# WHAT NEEDS TO BE DONE:
Without the pictures, copy all of the data exactly.

(Saved entries)

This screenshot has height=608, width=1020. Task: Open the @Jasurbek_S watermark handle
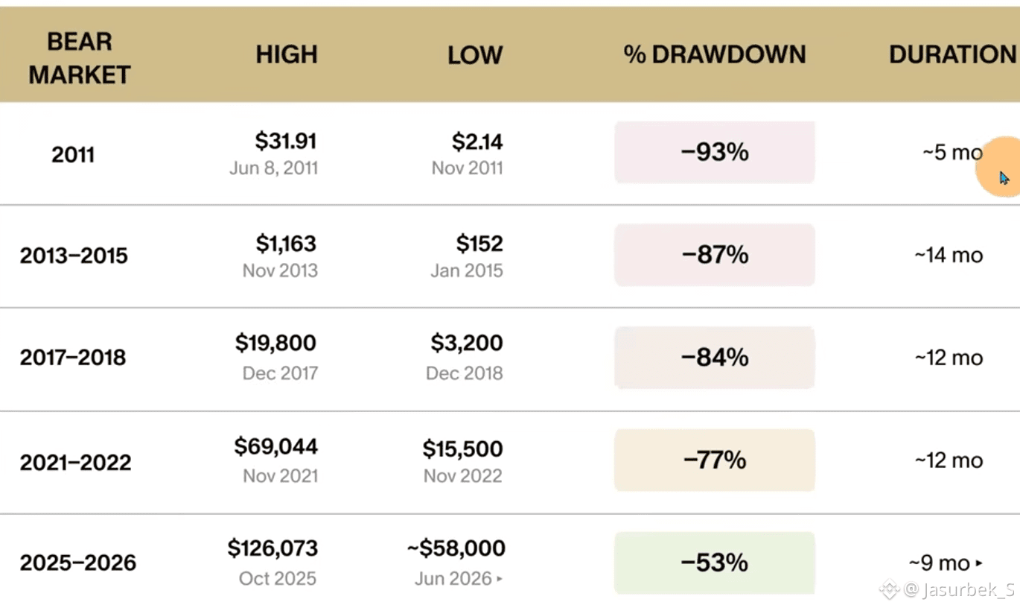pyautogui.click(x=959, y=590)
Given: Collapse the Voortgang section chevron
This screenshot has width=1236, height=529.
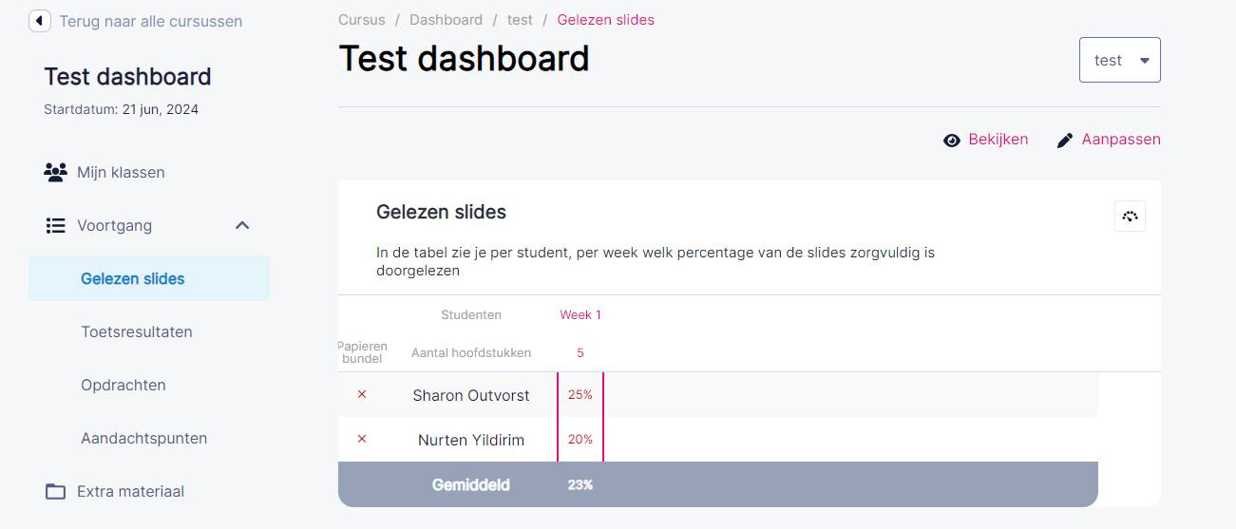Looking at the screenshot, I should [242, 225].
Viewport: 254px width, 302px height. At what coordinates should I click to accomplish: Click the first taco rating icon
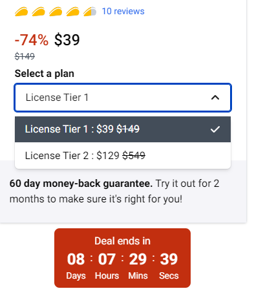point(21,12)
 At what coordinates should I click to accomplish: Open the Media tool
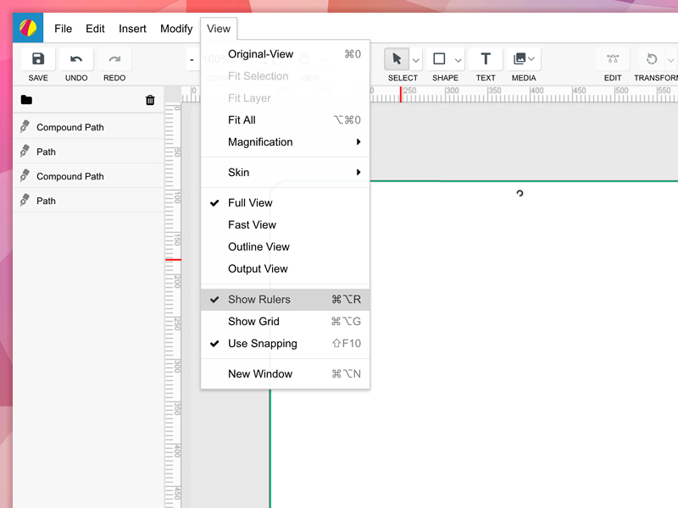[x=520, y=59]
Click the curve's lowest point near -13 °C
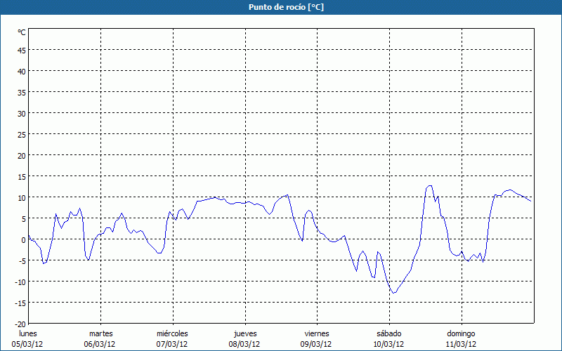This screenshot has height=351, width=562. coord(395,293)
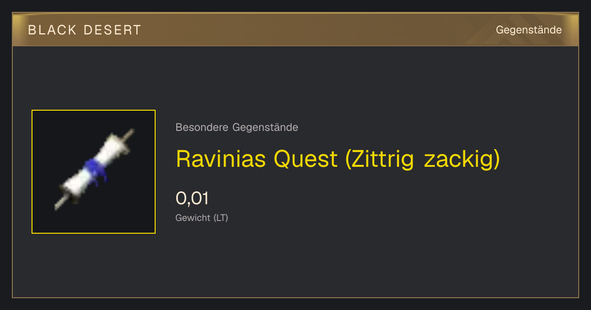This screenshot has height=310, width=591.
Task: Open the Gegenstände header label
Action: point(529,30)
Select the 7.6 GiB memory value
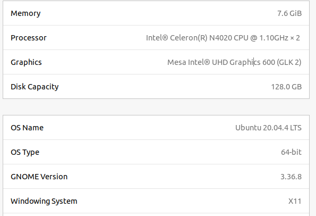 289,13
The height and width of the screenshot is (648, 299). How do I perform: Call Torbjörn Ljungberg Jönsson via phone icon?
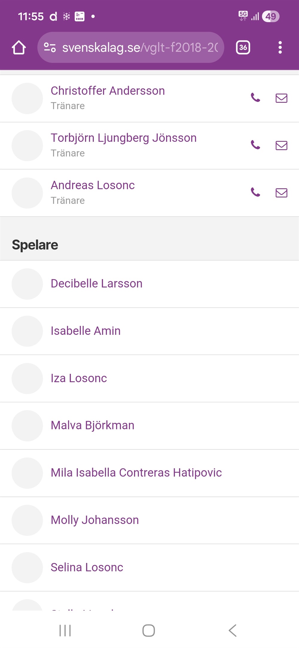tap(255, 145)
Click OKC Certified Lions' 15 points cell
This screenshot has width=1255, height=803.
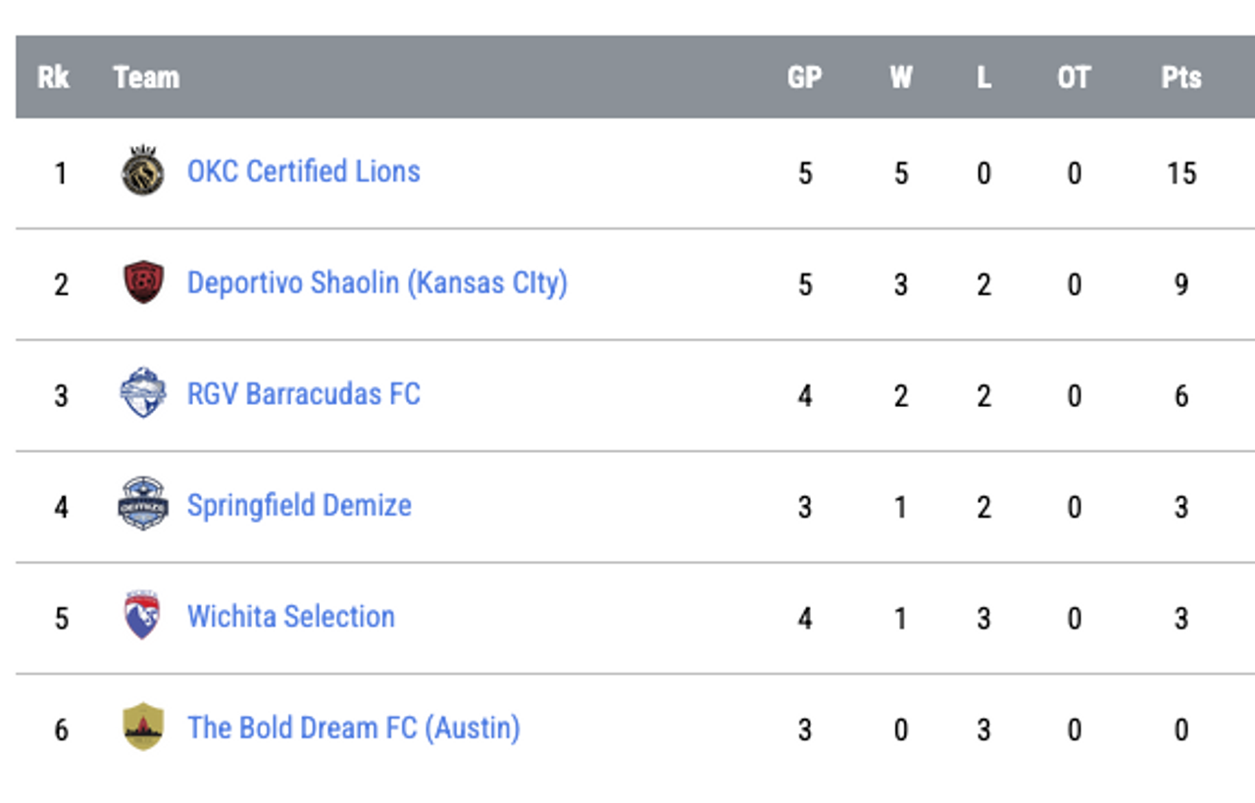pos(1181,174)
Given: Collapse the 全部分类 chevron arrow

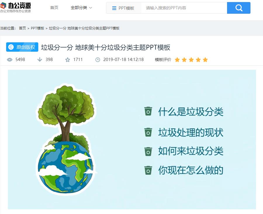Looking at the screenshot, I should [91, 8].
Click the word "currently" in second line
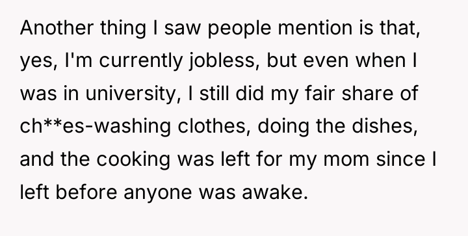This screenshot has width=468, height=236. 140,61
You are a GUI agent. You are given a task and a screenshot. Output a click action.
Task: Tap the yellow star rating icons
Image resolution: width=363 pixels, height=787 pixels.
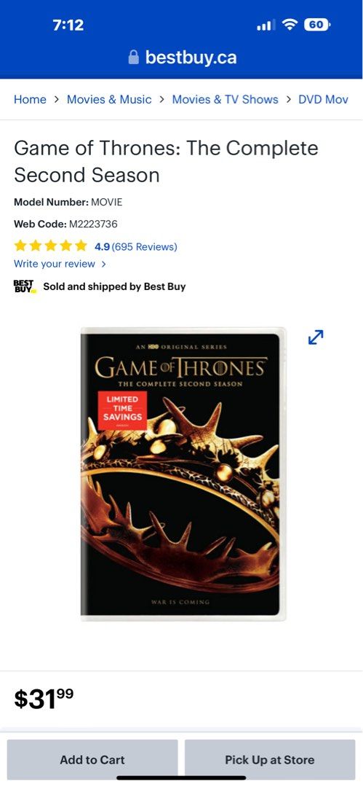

# RESULT:
This screenshot has height=608, width=1020. Task: Open the @Jasurbek_S watermark handle
pyautogui.click(x=959, y=590)
Given: Collapse the Voortgang section chevron
This screenshot has width=1236, height=529.
Looking at the screenshot, I should [242, 225].
Viewport: 254px width, 302px height. At what coordinates should I click to accomplish: Click the first taco rating icon
point(21,12)
 At what coordinates should I click to accomplish: Open the Media tool
[x=520, y=59]
Click the curve's lowest point near -13 °C
This screenshot has height=351, width=562. coord(395,293)
This screenshot has height=310, width=591.
Task: Open the Gegenstände header label
Action: point(529,30)
Select the 7.6 GiB memory value
 289,13
The height and width of the screenshot is (648, 299). How do I perform: Call Torbjörn Ljungberg Jönsson via phone icon?
tap(255, 145)
Click OKC Certified Lions' 15 points cell
This screenshot has width=1255, height=803.
pos(1181,174)
Given: Collapse the 全部分类 chevron arrow

Looking at the screenshot, I should [91, 8].
Click the word "currently" in second line
This screenshot has width=468, height=236. 140,61
You are a GUI agent. You are given a task and a screenshot. Output a click action.
Task: Tap the yellow star rating icons
Image resolution: width=363 pixels, height=787 pixels.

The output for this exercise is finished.